MSE 25000 Physical Properties in Engineering Systems
Credits and Contact Hours: 3 credits. Weekly Schedule for 15 weeks: three 50 minute lectures.
Instructors or Course Coordinators: Rodney Trice.
Textbook: Distributed Power point notes. Optional texts: R.C. Hibbeler, Engineering Mechanics: Statics, multiple editions; Beer and Johnson, Mechanics of Materials, multiple editions.
Specific Course Information
- Catalog Description: Class connects math, science and engineering practice and applications. Presents foundational aspects of engineering problem solving, use of computer math tools for engineering problem solving, basic engineering statics, dynamics and mechanics, group problem solving approaches, and introductory aspects of design and materials selection.
- Prerequisites: PHYS 17200, Corequisites: MSE 23000, MA 26500
- Course Status: MSE 25000 is a required course.
Specific Goals for the Course
1. All Students
A. Construct free body diagrams for static loading that include both forces and moments.
B. Be able to mathematically write and solve simple mathematical relationships that pertain to a physical situation including:
- Be able to write force and moment vectors and manipulate them.
- Be able to write force reactions in x, y, and z directions and solve them simultaneously.
- Perform 2-D force rotations to a new coordinate axis.
- Calculate bending, torsional, transverse shear, and tension stresses and deflections for a variety of loading conditions.
- Determine if a material, with a known yield strength, will yield given the principal stresses.
C. Be able to interpret the effects of loading on a beam including:
- Draw the shear and moment diagrams for a loaded beam.
- Be able to draw the shear and moment diagrams for 3 and 4 point flexure and discuss differences during mechanical testing.
D. Demonstrate the use of mathematical software (like Mathcad) to solve a design problem.
2. Most Students
A. Be able to design a component that is part of a larger system including:
- Be able evaluate which type of stress (bearing, shear, bending, tension) will cause failure for a member subject to stresses from forces and moments.
- Design the cross-section of a beam to meet certain design criteria.
B. Be able to analyze a complex loading state including:
- Being able to identify which stresses act on an element.
- Be able to construct a 3-dimensional element and correctly place the stresses on it.
- Be able to write the stress tensor for a complex loading state.
- Be able to write the rotation matrix for a stress tensor to solve for principal stresses.
Relation of Course to Student Outcomes:
(MSE-1, ABET-a) an ability to apply knowledge of mathematics, science, and engineering to problems in materials engineering.

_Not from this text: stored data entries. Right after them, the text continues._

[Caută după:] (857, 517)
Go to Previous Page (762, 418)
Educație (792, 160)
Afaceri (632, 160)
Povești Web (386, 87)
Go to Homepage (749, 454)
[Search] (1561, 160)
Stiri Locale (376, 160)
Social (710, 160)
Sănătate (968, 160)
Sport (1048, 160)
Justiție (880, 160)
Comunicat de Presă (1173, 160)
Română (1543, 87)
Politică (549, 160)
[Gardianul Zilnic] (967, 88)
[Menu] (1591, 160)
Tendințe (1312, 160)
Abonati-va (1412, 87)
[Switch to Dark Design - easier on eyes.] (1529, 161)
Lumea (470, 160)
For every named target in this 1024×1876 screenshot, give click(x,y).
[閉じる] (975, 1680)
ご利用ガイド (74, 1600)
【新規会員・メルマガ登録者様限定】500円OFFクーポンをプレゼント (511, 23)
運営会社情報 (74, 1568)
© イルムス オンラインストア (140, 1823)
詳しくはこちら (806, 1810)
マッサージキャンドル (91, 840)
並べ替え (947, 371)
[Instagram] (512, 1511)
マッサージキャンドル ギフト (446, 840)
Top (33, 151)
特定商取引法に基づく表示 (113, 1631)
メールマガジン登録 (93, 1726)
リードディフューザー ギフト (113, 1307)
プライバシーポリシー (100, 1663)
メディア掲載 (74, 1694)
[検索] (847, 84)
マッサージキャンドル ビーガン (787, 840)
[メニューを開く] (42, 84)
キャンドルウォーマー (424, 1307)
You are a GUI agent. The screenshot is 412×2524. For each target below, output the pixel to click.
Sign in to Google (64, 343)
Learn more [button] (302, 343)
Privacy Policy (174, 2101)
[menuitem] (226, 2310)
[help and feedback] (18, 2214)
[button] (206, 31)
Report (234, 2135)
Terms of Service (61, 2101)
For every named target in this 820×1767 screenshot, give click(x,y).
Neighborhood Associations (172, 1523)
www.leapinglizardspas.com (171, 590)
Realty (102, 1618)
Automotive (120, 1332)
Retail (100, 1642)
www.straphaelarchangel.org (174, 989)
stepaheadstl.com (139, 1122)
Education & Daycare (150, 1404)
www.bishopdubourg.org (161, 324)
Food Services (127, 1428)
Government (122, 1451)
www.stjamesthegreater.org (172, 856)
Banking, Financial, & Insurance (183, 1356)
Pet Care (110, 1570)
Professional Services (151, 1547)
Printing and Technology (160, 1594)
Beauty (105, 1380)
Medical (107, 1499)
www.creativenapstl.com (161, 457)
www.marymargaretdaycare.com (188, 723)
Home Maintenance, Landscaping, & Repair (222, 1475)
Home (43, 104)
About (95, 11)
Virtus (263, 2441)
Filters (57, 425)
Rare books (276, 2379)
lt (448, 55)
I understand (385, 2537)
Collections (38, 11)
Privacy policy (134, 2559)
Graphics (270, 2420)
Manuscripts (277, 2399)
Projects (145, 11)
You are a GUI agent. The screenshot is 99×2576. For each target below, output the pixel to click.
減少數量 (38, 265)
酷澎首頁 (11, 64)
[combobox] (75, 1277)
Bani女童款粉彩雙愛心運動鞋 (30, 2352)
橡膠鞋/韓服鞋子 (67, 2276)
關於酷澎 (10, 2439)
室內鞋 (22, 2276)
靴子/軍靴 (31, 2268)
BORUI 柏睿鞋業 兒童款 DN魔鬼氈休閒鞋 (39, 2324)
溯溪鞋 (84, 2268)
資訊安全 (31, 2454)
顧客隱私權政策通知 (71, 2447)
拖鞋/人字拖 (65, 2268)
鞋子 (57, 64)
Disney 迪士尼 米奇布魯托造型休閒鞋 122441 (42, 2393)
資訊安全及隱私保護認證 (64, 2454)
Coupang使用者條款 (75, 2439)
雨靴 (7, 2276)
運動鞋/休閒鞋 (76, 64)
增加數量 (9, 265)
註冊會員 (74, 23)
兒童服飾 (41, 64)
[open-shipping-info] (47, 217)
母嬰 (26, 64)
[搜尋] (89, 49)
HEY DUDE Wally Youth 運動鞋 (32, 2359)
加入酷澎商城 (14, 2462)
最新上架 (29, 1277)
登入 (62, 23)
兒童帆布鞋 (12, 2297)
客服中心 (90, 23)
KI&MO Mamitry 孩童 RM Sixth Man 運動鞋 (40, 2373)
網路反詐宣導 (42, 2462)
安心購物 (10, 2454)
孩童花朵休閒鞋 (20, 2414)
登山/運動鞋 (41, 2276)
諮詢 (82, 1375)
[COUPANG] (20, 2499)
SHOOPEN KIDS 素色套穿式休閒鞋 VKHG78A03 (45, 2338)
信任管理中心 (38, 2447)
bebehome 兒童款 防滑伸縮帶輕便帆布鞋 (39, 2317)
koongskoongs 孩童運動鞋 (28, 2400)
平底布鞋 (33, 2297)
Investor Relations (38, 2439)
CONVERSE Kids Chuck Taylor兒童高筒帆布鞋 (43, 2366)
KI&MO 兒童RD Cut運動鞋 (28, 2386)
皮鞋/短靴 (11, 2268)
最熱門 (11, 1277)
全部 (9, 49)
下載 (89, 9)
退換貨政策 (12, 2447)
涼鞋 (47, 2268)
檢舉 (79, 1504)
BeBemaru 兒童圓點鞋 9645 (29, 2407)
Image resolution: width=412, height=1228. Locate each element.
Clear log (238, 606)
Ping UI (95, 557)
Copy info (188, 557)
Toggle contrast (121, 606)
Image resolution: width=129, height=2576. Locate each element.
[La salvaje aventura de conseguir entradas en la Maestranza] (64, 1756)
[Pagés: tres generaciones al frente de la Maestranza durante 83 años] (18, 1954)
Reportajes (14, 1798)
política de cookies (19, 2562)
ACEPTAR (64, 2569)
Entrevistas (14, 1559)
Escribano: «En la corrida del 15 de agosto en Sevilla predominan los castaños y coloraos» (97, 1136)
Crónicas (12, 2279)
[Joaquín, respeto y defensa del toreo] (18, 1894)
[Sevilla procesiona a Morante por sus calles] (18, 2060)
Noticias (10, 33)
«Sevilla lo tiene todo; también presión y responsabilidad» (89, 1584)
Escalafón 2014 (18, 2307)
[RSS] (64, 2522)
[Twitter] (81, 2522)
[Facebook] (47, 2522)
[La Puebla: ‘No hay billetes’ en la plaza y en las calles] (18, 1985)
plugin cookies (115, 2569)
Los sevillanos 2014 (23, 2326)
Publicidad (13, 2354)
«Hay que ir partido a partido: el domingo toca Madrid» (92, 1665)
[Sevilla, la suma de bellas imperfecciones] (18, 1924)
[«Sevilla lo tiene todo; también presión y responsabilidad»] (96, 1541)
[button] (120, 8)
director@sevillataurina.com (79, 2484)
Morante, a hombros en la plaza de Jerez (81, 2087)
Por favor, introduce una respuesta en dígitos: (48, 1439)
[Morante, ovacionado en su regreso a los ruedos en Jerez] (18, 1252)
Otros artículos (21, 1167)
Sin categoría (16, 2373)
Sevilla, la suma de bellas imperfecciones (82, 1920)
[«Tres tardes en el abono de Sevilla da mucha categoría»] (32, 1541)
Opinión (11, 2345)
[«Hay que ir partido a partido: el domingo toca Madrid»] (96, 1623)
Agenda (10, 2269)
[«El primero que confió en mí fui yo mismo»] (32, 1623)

(MSE-3, ABET-c) an ability to design a system, component, or process to meet desired needs within realistic constraints such as economic, environmental, social, political, ethical, health and safety, manufacturability and sustainability.
(MSE-4, ABET-d) an ability to function on multi-disciplinary teams.
(MSE-5, ABET-e) an ability to identify, formulate, and solve engineering problems, particularly in the context of materials selection and design.
(MSE-11, ABET-k) an ability to use the techniques, skills, and experimental, computational and data analysis tools necessary for materials engineering practice.
Topics Covered: Stress and Strain in 1d, 2d, and 3d, stress and strain tensors, tensor differentiation, rotation of tensors, Statics including: free body diagrams, Bending stresses, Beams with simple, cantilevered and distributed loadings, shear and moment diagrams for beams, stresses in beams as a function of cross-section, position in the beam, and position through the beam thickness. Brittle and ductile failure, Torque, torsional strain and displacement, elastic modulus and stress-strain behavior, Ashby Maps, Friction, Thin-walled pressure vessels.